#### WORK INSTRUCTIONS:
Scan the records below. List lines holding "pixel".

#### RECORDS SUPPLIED:
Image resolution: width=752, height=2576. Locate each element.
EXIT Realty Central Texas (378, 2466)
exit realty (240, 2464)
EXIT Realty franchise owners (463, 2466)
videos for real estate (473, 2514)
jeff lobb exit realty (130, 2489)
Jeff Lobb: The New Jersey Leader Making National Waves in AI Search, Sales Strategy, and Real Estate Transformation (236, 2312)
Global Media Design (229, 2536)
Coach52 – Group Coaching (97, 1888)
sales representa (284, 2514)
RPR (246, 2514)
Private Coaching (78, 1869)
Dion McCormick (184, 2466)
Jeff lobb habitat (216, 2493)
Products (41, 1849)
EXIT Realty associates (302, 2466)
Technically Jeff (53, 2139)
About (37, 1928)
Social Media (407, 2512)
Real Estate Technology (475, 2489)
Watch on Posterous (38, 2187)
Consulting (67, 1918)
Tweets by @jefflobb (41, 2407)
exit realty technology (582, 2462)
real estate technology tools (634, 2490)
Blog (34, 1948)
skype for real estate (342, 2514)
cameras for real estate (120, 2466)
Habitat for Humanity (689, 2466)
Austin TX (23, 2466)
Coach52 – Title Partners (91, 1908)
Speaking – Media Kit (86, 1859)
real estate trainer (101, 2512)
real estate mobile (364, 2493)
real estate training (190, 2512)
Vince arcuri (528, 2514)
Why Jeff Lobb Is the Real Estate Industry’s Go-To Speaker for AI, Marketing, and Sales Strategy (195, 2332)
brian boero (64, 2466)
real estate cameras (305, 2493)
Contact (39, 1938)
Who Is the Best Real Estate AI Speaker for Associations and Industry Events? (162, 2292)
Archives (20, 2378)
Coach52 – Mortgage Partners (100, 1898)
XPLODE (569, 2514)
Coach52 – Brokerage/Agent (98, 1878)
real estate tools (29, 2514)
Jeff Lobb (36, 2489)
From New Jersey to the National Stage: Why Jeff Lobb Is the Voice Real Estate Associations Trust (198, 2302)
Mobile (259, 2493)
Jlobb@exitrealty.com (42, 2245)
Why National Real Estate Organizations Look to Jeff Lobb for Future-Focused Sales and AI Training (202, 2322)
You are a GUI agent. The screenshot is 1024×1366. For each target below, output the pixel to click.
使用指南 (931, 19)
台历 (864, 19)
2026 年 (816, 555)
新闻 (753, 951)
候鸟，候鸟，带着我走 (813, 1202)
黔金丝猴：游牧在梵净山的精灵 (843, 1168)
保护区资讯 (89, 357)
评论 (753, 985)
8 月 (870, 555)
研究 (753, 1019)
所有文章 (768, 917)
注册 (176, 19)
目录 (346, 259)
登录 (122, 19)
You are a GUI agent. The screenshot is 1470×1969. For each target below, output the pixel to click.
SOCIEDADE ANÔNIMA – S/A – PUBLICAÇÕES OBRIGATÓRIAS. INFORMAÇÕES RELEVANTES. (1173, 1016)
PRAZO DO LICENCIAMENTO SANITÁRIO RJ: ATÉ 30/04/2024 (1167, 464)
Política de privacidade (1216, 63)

#### RESULT:
You are a GUI agent. The screenshot is 1024×1366. For each target below, output the pixel to click.
You are a GUI agent. The screenshot is 1470×1969. For each target below, output the pixel to click.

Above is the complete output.